By ALEX DRAGONE | October 30, 2014

Journalist Laura Ling discussed her imprisonment in North Korea and her career in the media for the penultimate Milton S. Eisenhower (MSE) Symposium event of the year in Shriver Hall on Saturday.

Ling, who currently serves as a host and reporter on the E! Network, has previously worked for CNN, The Oprah Winfrey Show and Current TV.

Ling highlighted her experience reporting on North Korean refugees who had escaped to China for Current TV back in 2009.

On March 17, 2009, Ling and other journalists crossed the Tumen River — the border between China and North Korea — to take pictures on North Korean soil. When crossing back to Chinese territory, North Korean soldiers appeared and started to yell and chase after them.

Ling and her party successfully made it back onto Chinese soil, but the North Koreans kept up their pursuit. Ling was grabbed, beaten and dragged back onto the ice of the river. She recalled telling Hopkins alumnus Mitch Koss, her producer and cameraman, that she thought she was going to die.
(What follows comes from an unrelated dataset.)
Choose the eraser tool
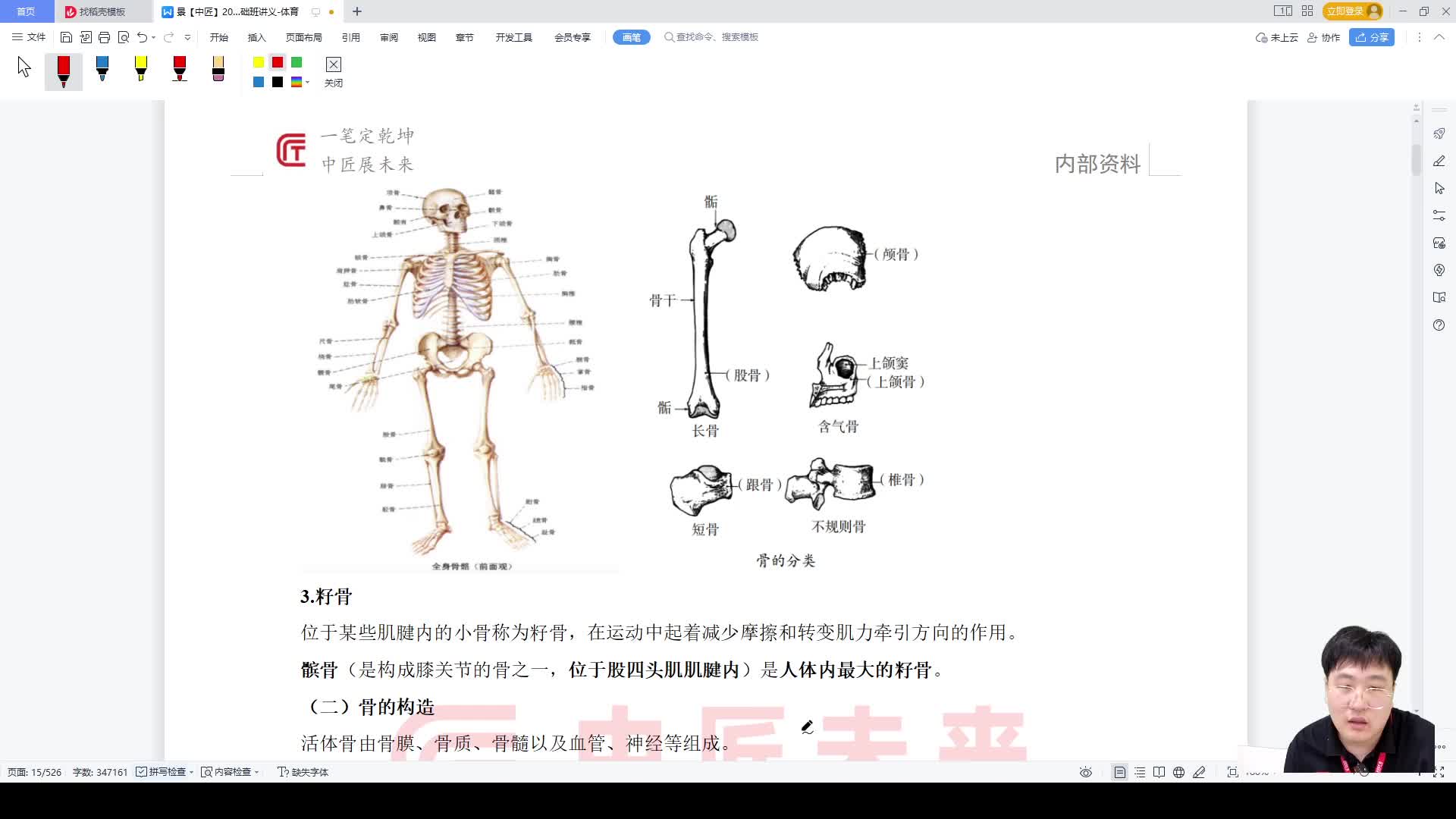 coord(218,71)
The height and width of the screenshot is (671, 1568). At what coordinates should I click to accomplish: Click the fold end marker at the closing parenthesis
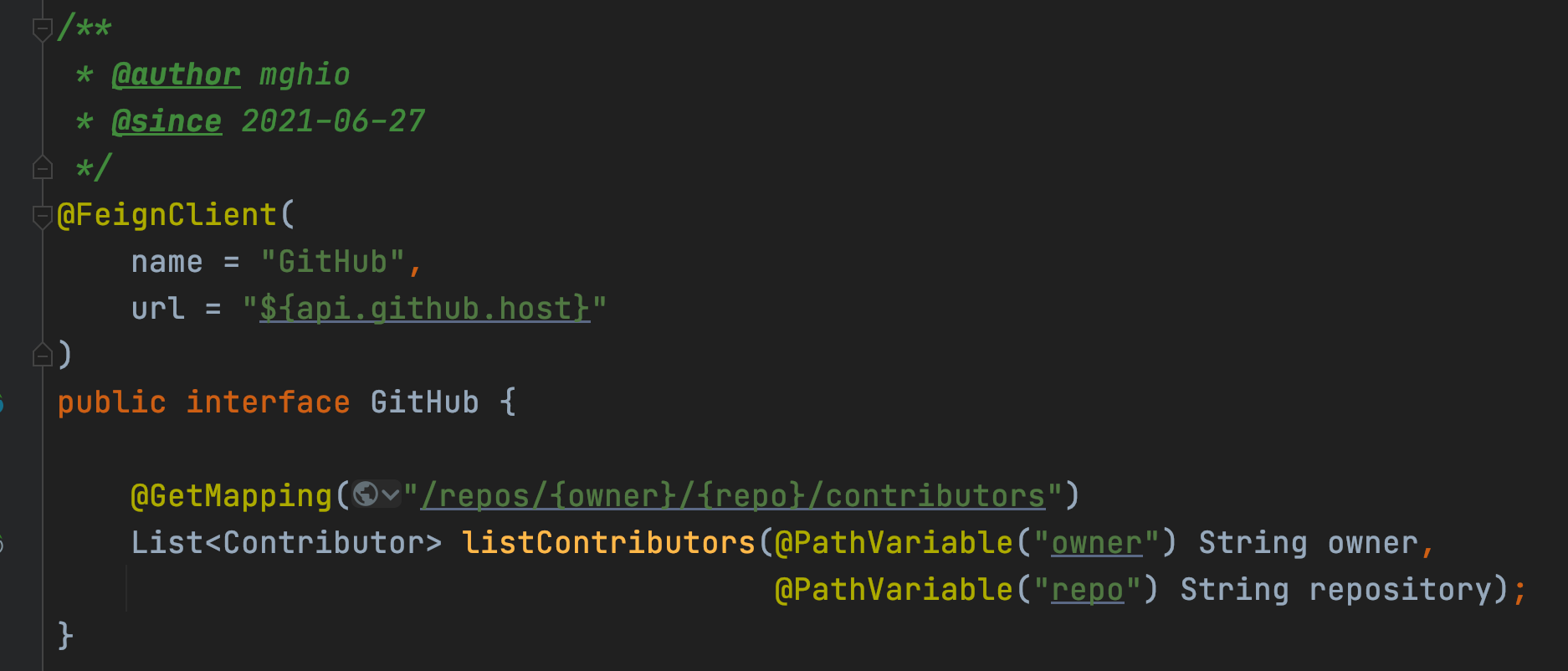coord(42,355)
Ling recounted that a soldier hit her in the head with the butt of his rifle and that she blacked out. Ling and Euna Lee, another captured journalist, were then brought to various North Korean military bases before being jailed. Ling faced interrogations for possible espionage activities and accusations of undertaking covert actions against North Korea for the subsequent five months.

On June 8, 2009, Ling and Lee were sentenced to twelve years of hard labor, two for illegally trespassing into North Korea and 10 for illegal reporting. North Korea’s labor camps are notoriously harsh in their treatment of detainees. Ling recounted how one her guards seemed truly shocked and saddened by the sentence. She emphasized that moments of compassion like these were so significant to her.
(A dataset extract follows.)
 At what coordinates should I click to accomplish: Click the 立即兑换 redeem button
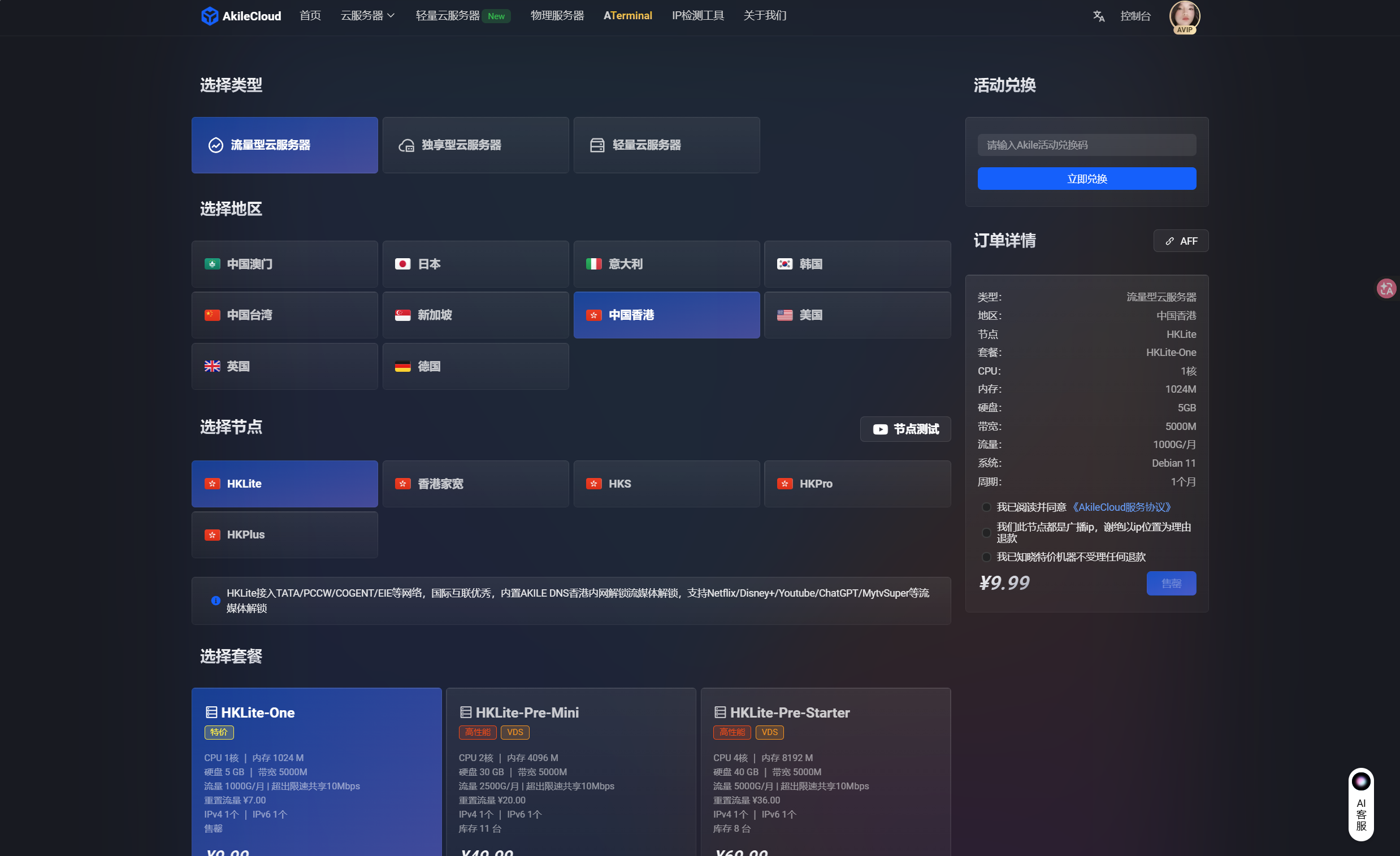point(1086,179)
“Laura,” a guard said, “always have hope.”

American outrage grew after the two journalists’ sentencing. In August 2009, former U.S. President Bill Clinton brokered their release. Clinton met with North Korean leader Kim Jong Il on Aug. 4. Kim pardoned the two journalists following negotiations the next day, and they were released immediately.
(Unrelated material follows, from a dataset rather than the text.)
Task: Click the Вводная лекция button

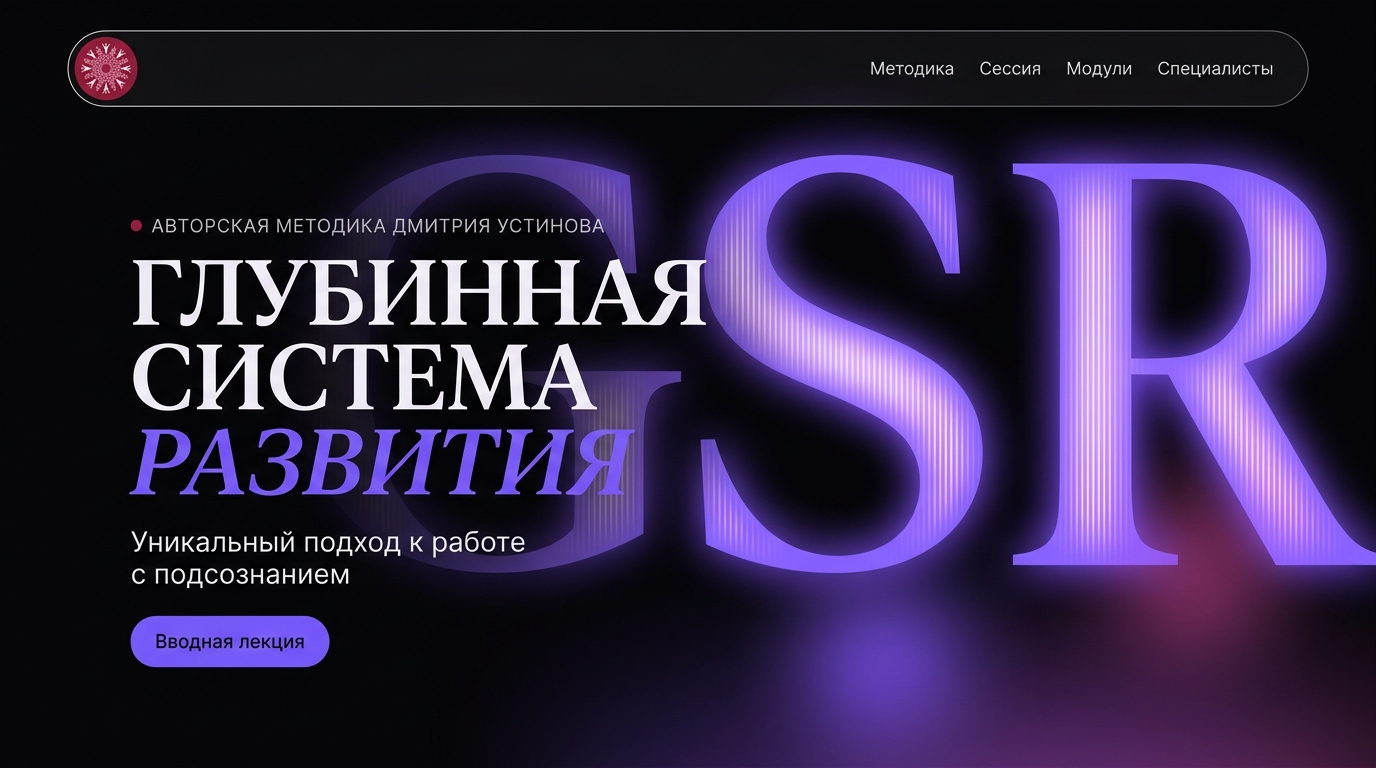Action: [x=230, y=641]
Ling described her conversation with Clinton returning to the U.S.

Clinton posited that Kim was receptive to a meeting with him and to his arguments for the journalists’ release because he called Kim after his father Kim Il Sung’s death to offer his condolences.

Ling underscored this example of the impact one small, compassionate act could have.

“Though I do have to say, it is a little odd to be known as one of the women Bill Clinton rescued from North Korea,” Ling said.

Ling spoke about her high school and college experience to directly address the Hopkins student body.

She spoke about how her high school newspaper experience sparked her passion for journalism.

“I felt proud that I had somehow informed my friends and classmates about an issue that was affecting their lives,” Ling said. “That’s when I realized the impact that writing and journalism can have to help open people’s eyes to what’s going on in the world.”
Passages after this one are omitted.